Echo Cancellation & Environment Calibration

Started by jeffhcliu June 4, 2007
Hi everyone!

Please allow me to start off by clarifying that I have very very
little knowledge on the subjects of DSP and echo cancellation and
please forgive me if I sound ignorant. I have tried to read up on them
but I am still a bit unsure about where to start for what I want to do.

Right now, I have implemented an automatic music composition
application in Visual C++ Express Edition which generates MIDI music
(a hardware/software synthesizer might be incorporated later on). It
composes music derived from visual data it receives through a webcam
and is also able to detect human faces and general movements.

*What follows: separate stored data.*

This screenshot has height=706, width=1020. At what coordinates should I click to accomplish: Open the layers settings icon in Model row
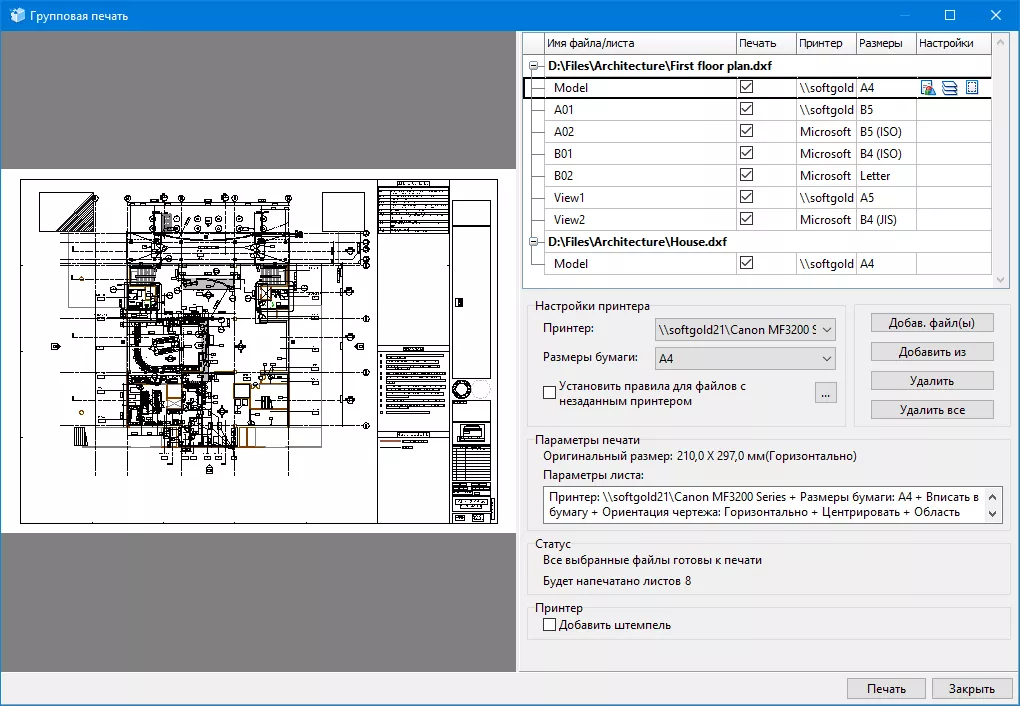(x=948, y=87)
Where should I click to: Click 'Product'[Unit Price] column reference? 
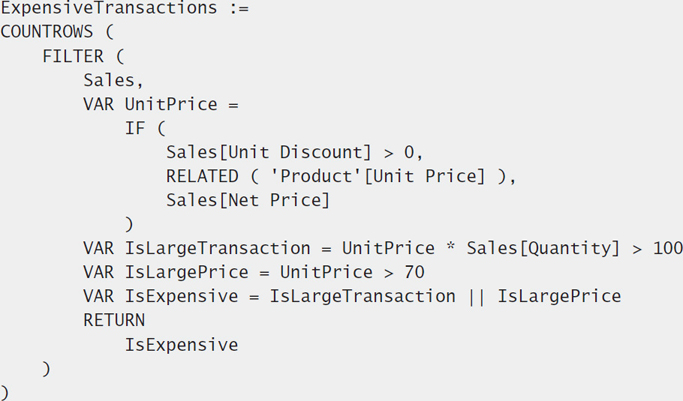(378, 176)
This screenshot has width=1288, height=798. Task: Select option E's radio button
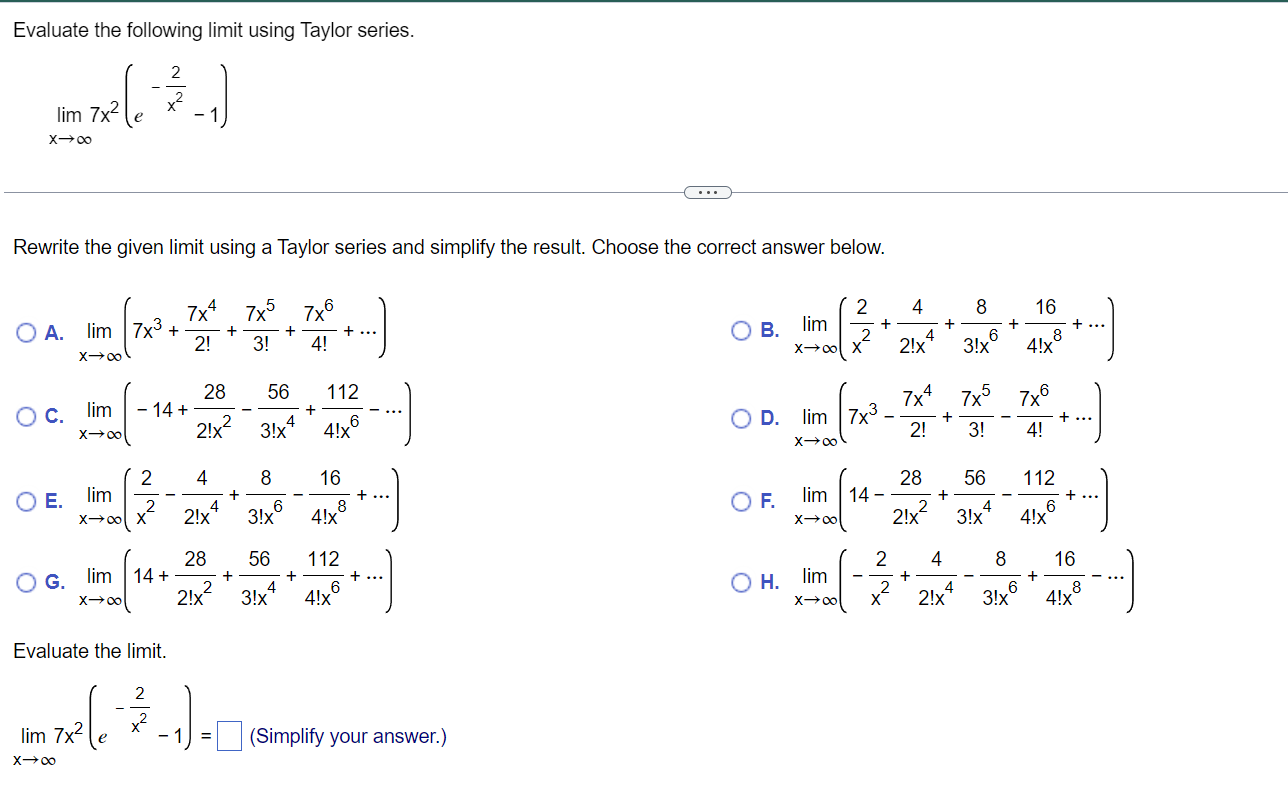(x=26, y=501)
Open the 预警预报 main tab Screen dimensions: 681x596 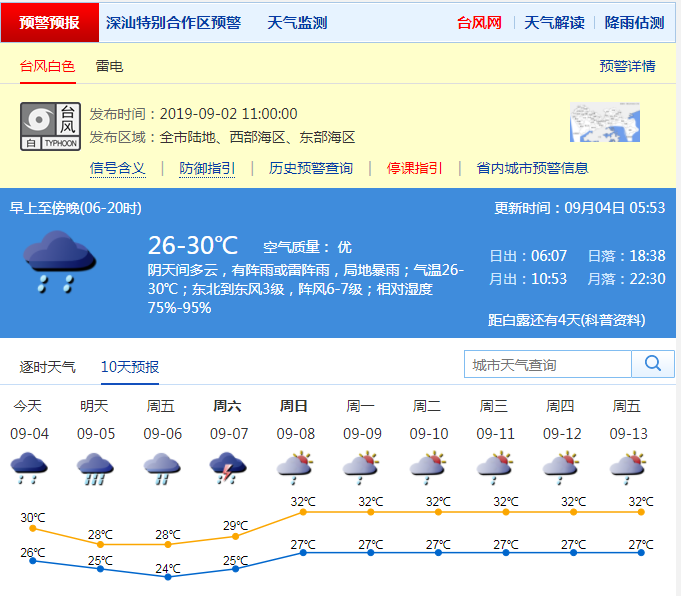[x=49, y=22]
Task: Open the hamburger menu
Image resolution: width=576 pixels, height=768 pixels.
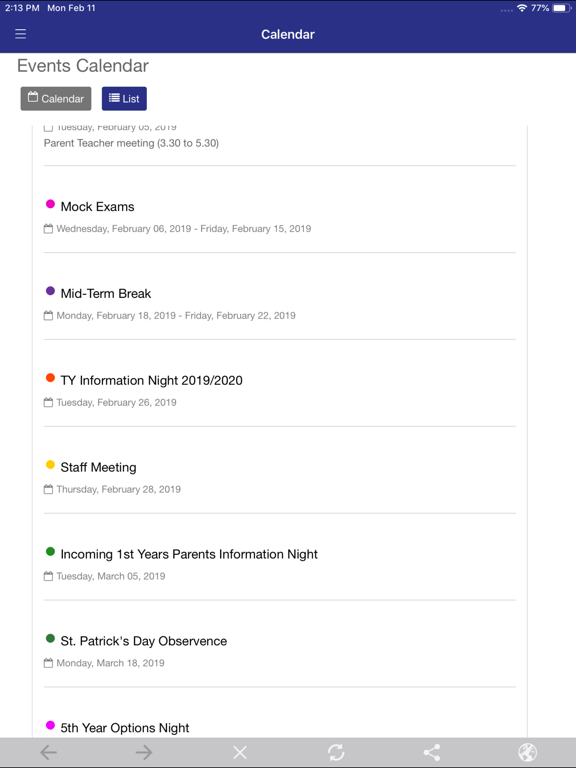Action: (x=21, y=34)
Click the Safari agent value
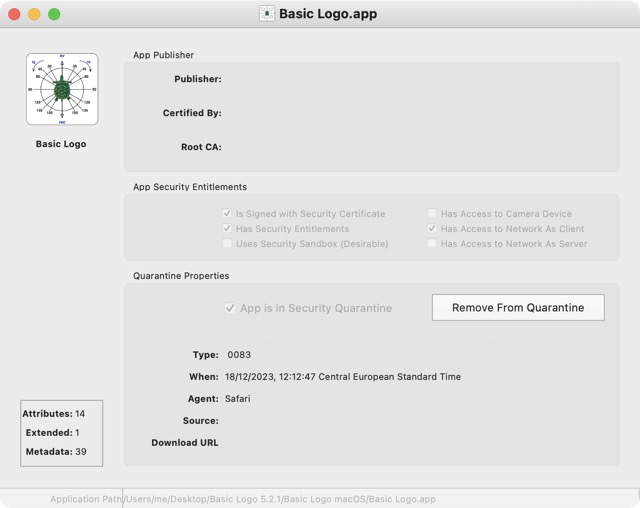The width and height of the screenshot is (640, 508). (237, 399)
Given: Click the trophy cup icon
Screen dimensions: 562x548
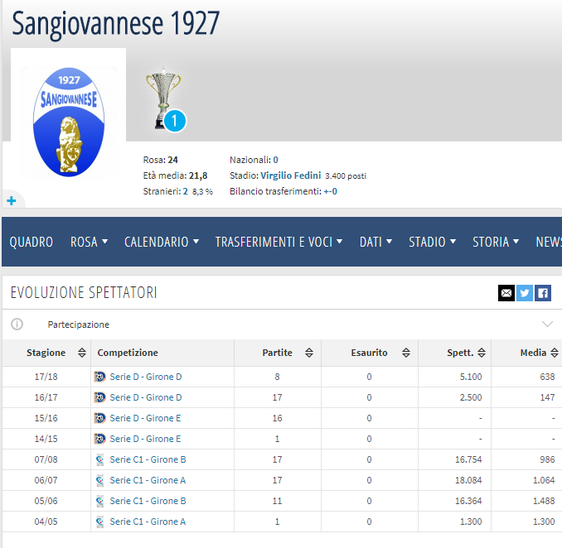Looking at the screenshot, I should [164, 97].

What I intend to do now is to gather audio input from the physical
environment (e.g. in a room or hall and by using a microphone) which
the program gets its visual information from. It should ideally be
able to determine voices properties of people who speak within the
visual frame (i.e. it detects mouth and jaw movements to assess
whether it thinks a person in view is speaking, it then processes the
audio input (especially the human voice frequency range?) to "confirm"
that the is a human voice in that data. If that is the case, the
program would then extract the properties of that voice (by using FFT?)

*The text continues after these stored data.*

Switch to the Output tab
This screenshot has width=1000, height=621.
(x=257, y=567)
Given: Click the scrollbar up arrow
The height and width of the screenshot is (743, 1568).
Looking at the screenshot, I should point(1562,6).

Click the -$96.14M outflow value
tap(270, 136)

Echo cancellation will have to be involved because the music generated
by the program would very likely be picked up by the microphone. Any
suggestions to combat this? The main reason I started my own thread
(hopefully, this will become a thread :) ) is because I could not find
material that deals with my scenario (maybe I'm just being greedy), at
least not in the manner that I can relate to and understand.

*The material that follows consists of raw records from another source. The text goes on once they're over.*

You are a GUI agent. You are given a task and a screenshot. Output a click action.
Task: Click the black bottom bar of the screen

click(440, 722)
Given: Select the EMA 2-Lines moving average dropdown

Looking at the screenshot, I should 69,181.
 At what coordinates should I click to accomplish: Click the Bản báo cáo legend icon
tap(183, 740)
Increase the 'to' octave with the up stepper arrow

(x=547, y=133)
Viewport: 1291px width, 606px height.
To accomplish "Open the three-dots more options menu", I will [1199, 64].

You see, due to the fact that it is a composition software (therefore,
I would know the rate that which the music is going to be outputted
and probably heard by the microphone) as well as having the jaw/mouth
movement detection mechanism, I think what is required might be
slightly different from the general echo cancellation methods and it
might not need to be as "powerful".

>From what I understand and what I mean by "environment calibration" is
that audio calibration will be necessary at the start of the program
in order to find out the lag/distance from the microphone to the
speaker as well as the acoustic properties of the environment (unit

I guess, the two main questions are:

1. Echo cancellation in the context of my composer software
2. Environment audio calibration to find lag and acoustic properties

Thank you for bearing with me through such a long post. Any
advice/suggestions regarding the two questions will be greatly
appreciated. Thank you.